“Il nostro ordinamento giuridico riconosce l’uguaglianza di ogni essere umano e la sanzioni per ogni atto di violenza.
Lo afferma Laura Palazzani, ordinario di Filosofia del diritto alla Lumsa di Roma, parlando del testo unificato Zan contro la omotransfobia, che aggiunge: “lo stesso codice penale prevede una maggiore punibilità in presenza di motivazioni del reato che assumano un disvalore particolare (l’aggravante generale dei ‘motivi abbietti o futili’ art. 61 n. 1), riferibile anche a omofobia e transfobia. In questo senso, la legge è inutile”.
“Peraltro se l’obiettivo della legge è l’inclusività sociale nei confronti di chi fa scelte che possono non essere condivise - osserva la docente -, il percorso non è quello intimidatorio, ma semmai quello di una efficace ‘prevenzione’ nei confronti degli atti offensivi, che si può attuare mediante una formazione culturale alla accoglienza. In questo senso, il ‘sospetto’ è che sia una legge ‘ideologica’, ossia voluta da chi sostiene alcune opinioni precise, che potrebbero non essere chiare a tutti i cittadini”.
Anche la terminologia usata è ambigua. Ad esempio, il termine “fobia”: “Un termine forse chiaro per la psicologia, ma non certo per il diritto, tantomeno il diritto penale che dovrebbe sempre essere ‘determinato’ - evidenzia Palazzani.

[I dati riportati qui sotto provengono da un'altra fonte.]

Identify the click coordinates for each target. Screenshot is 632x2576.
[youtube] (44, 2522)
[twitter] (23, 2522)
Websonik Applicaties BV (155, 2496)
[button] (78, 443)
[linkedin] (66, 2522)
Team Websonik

Ma soprattutto le ambiguità sono nelle espressioni ‘orientamento sessuale’ e ‘identità di genere’. ‘Orientamento sessuale’ indica ogni ‘direzione del desiderio’ (ma la genericità rischia di includere ogni orientamento, incluso pedofilia o incesto?): si dovrebbe scrivere in modo più chiaro ‘omosessualità’ e ‘bisessualità’, che sono orientamenti sessuali specifici”.
“Identità di genere” è “equivoca: qui ‘genere’ non significa, come nella grammatica italiana, la differenza tra maschile e femminile, ma si riferisce a “‘identità’ psicosociale ‘scelta’, che può non essere quella ‘naturale’ del nascere, che include la dimensione ‘transgender’: ma allora perché non scrivere direttamente transgender?”.